Create HTML Document – Create, Load HTML in Java
HTML Document
The HTMLDocument is a starting point for the Aspose.HTML class library. You can load the HTML page into the Document Object Model (DOM) using the HTMLDocument class, then programmatically read, modify, or remove HTML in the document. The HTMLDocument class has several overloaded constructors allowing you to create a blank document or to load HTML from a file, URL, or stream.
The HTMLDocument provides an in-memory representation of an HTML DOM and is entirely based on W3C DOM and WHATWG DOM specifications supported by many modern browsers. If you are familiar with WHATWG DOM, WHATWG HTML, and JavaScript standards, you will find it quite comfy to use the Aspose.HTML library. Otherwise, you can visit www.w3schools.com, where you can find many examples and tutorials on how to work with HTML documents.
Create an Empty HTML Document
Once the document object is created, it can be filled later with HTML elements. The following code snippet shows the usage of the default HTMLDocument() constructor to create an empty HTML document and save it to a file.
1// Initialize an empty HTML Document
2com.aspose.html.HTMLDocument document = new com.aspose.html.HTMLDocument();
3try {
4 // Save the HTML document to a disk
5 document.save("create-empty-document.html");
6} finally {
7 if (document != null) {
8 document.dispose();
9 }
10}
After the creation, file create-empty-document.html appears with the initial document structure: the empty document includes elements such as <html>
<head>
and <body>
. More details about HTML files saving are in the
Save HTML Document article.
Create a New HTML Document
To generate a document programmatically from scratch, use the HTMLDocument()
constructor with no parameters, as shown in the code snippet above. You can then populate the document with content, such as creating a text node and adding it to the body of the document:
1// Initialize an empty HTML Document
2com.aspose.html.HTMLDocument document = new com.aspose.html.HTMLDocument();
3
4// Prepare an output path for the document saving
5String documentPath = "create-new-document.html";
6
7try {
8 // Create a text element and add it to the document
9 Text text = document.createTextNode("How to Create an HTML Document?");
10 document.getBody().appendChild(text);
11
12 // Save the document to a disk
13 document.save(documentPath);
14} finally {
15 if (document != null) {
16 document.dispose();
17 }
18}
Load HTML from a File
Following code snippet shows how to load the HTMLDocument from an existing file:
1// Prepare a 'load-from-file.html' file
2try (java.io.FileWriter fileWriter = new java.io.FileWriter("load-from-file.html")) {
3 fileWriter.write("Load HTML from a File!");
4}
5
6// Load from a 'load-from-file.html' file
7com.aspose.html.HTMLDocument document = new com.aspose.html.HTMLDocument("load-from-file.html");
8
9// Write the document content to the output stream.

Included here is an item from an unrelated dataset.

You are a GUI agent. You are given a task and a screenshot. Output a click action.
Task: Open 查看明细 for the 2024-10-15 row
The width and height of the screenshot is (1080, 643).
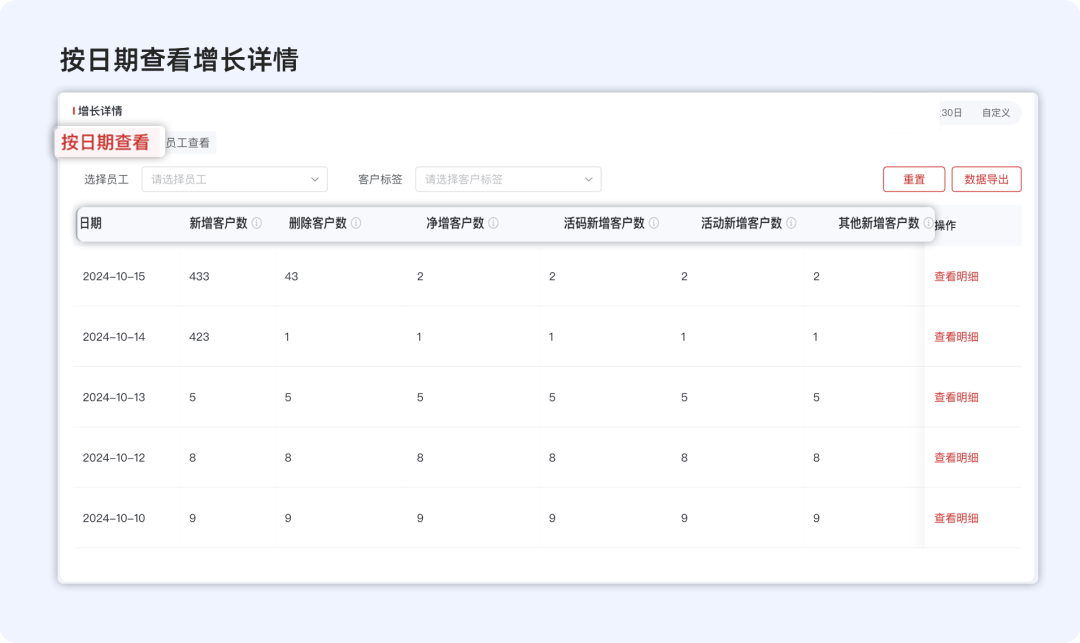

10System.out.println(document.getDocumentElement().getOuterHTML());
Load HTML from a URL
In the next code snippet you can see how to load a web page into HTMLDocument.
In case if you pass a wrong URL that can’t be reached right at the moment, the library throws the DOMException with specialized code ‘NetworkError’ to inform you that the selected resource can not be found.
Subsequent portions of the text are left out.